Experts consider health insurance unaffordable once it exceeds 10 percent of annual income. By that measure, a 50-year-old making $50,000 a year, or just above the qualifying limit for assistance, would find the cheapest available plan to be unaffordable in more than 170 counties around the country, ranging from Anchorage to Jackson, Miss.
A 60-year-old living in Polk County, in northwestern Wisconsin, and earning $50,000 a year, for example, would have to spend more than 19 percent of his income, or $9,801 annually, to buy one of the cheapest plans available there. A person earning $45,000 would qualify for subsidies and would pay about 5 percent of his income, or $2,228, for an inexpensive plan.
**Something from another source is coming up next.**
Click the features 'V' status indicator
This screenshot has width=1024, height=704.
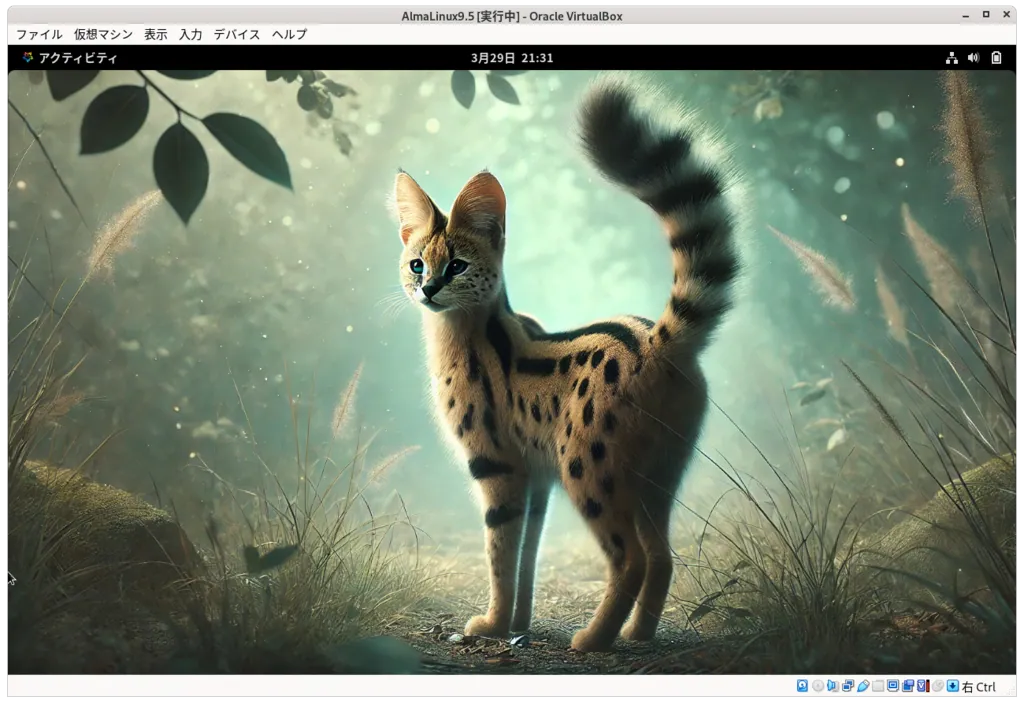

In Oklahoma City, a 60-year-old earning $50,000 could buy one of the cheapest plans for about 6.6 percent of his income, or about $3,279 a year with no subsidy. If he earned $45,000, with the benefit of a subsidy, he would spend about $2,425.
While the number of people who just miss qualifying for subsidies is unclear, many of them have made their frustration known, helping fuel criticism of the law in recent weeks. Like the Chapmans, hundreds of thousands of people have received notices that their existing plans are being canceled and that they must now pay more for new coverage.
In an effort to address that frustration, the Obama administration announced on Thursday that it would permit people whose plans had been canceled to buy bare-bones catastrophic plans, which are less expensive
(Excerpt) Read more at nytimes.com ...
Ya’think, beeyotch?
Twelve thousand a year, not including the out-of-pocket is more than twice what I ever spent on a mortgage. It’s a nice new car every two years. All this money for reduced choice and a lesser level of care? What a deal.
Liberals are trying to gen up support for Hillary Clinton or Elizabeth Warren. Both would do the same or worse than Obama. We’re living in an insane world that has lost all sense of perspective.
Hopefully, the Republicans won’t say they will try to “fix it” instead of repeal it, as they usually do with these Socialistic programs.
Just the hint of this was enough to cause massive backlash in 1993-1994. I can’t believe what people are voting for and putting up with.
We’ve changed so much in 20 years. It is frightening to think where we will be in 20 more.
Ah, but at least we now have gay marriage on demand, and we don't have to worry about seeing the bearded face of a benighted backwoodsman on the merchandise at Cracker Barrel.
I’d like to see this mandated on registered democrats only since they want it so bad.
Don’t let up until they actually cry uncle.
I despise these crappy little smartass minds.
Something we knew this was going to hit the middle class hard.
“Frustrated” isn’t the word I would use. More like “ready to vote from the rooftops.”
If your you cannot find a premium that will cost less than 8% of your income, you are no longer mandated to purchase insurance.
The mandate is INVALIDATED if you cannot find an Obamacare approved premium anywhere that is less than 8% if your income.
The “bare bones plans” that he’s huckstering now sound suspiciously like the “junk, sub-standard plans” that he and his cult were blasting two weeks ago. What an absolute flop he is as a president. Can he even blow his nose by himself?
uh huh
no mention of the co-pays and deductibles?
how stoopid do these writters think we ar?
It won’t be expensive for me, because it will be a cold day in hell before I ever purchase insurance from the government.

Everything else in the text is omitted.